According to a recent piece on National Real Estate Investor (NREI) online, the current climate is good for multifamily investors; lenders are competing even in secondary markets and asset classes they’d previously avoided to some degree. The competition is working to borrowers’ benefit, as multifamily investors can score low interest rates on permanent loans with lenders competing for market share. BAM looks at how lenders are enticing multifamily borrowers with appealing low-interest rate loans, and straying further from city centers as investors seek deals in secondary markets.

Rising Rents & Secondary Markets Matter

Thanks to rents that keep rising (at least on a national basis), NREI reports that lenders continue to fight to make these loans. While some rent growth is slowing down, the article cites experts who note that they don’t expect to see much rent moderation until 2019 and 2020. The rent growth that is experiencing a slowed pace is largely due to areas in which multifamily construction inventory is being delivered.

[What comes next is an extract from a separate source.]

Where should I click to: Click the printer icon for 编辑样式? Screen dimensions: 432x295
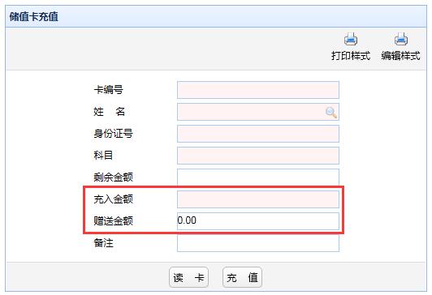[x=401, y=39]
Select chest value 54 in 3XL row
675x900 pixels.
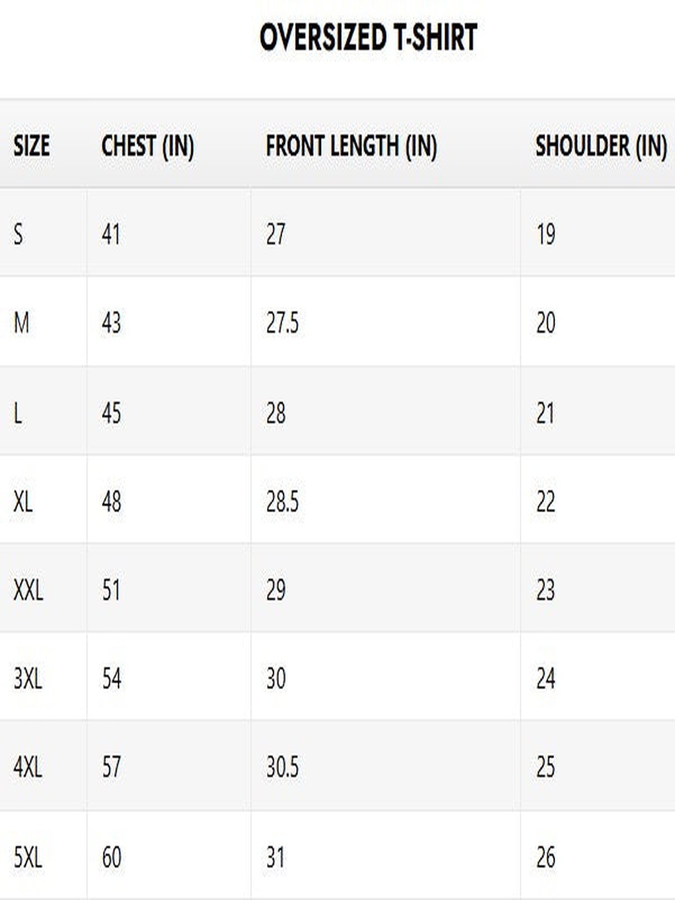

With larger investors seeking out good deals in secondary markets and cities on the outskirts of larger urban centers, lenders are following and have become more open to financing these deals than in previous years. NREI quotes Brandon Harrington of JLL Capital Markets as saying that institutional investors entering both secondary markets and class-B assets has prompted lenders to act aggressively in these areas; Harrington notes this has paid off for all borrowers in those categories.

Good for the Borrower

The NREI data points out that although interest rates like the 10-year Treasury bond have gone up by half a percentage point since last year, the interest rates on multifamily permanent loans have remained fairly stable. The article also notes that in order to make more loans, lenders are cutting the extra they typically add to interest rates (what’s known as the “spread” – their cost of capital and the interest rate they charge).

Agency Lenders Still Lead, But Other Lenders Also Keeping Rates Low

The NREI piece ranks lenders Freddie Mac and Fannie Mae at the top for providing the most multifamily permanent loan to apartment properties. Both Freddie and Fannie have decreased their spread from a year ago, according to NREI source Harrington, with lenders especially favoring the “strongest borrowers.” Both of these large lenders currently offer all-in interest rates around 4.0 for permanent loans that cover close to 50% of the property. According to NREI data, although these loans can technically go as high as covering 80% of the property, they will rarely ever go beyond 65% of the property’s value due to debt service coverage ratio becoming a “limiting factor.” For those borrowers wanting higher leverage, mezzanine loans are an option, beyond the permanent loan. Freddie Mac has mezzanine loan programs for those properties qualifying for workforce housing: one such loan could result in 10-15 percentage points of leverage.

It’s not just all agency lenders in the game: NREI notes that life companies have been involved for several years offering lower interest rates for lower-leverage, class-A asset loans. In order to keep rates low, the life companies have cut their spread similar to Freddie and Fannie. Even banks are staying competitive, although not with the dependability of the life companies or the agency lenders. NREI adds that lenders are even offering interest-only loans for multifamily properties. The size of the loan compared to the value of the property will determine how much of the loan is interest-only, according to the data. One source is quoted as saying that for a property at 50% loan-to-value, a lot of lenders will offer full-term interest-only.

Our take-away is that just as there are good deals still out there, likewise there is good financing available. The current climate is creating competitive lenders, which can be a real win/win for the borrower. Although eventual rental growth may factor in, today’s landscape appears to show favorable financing ahead.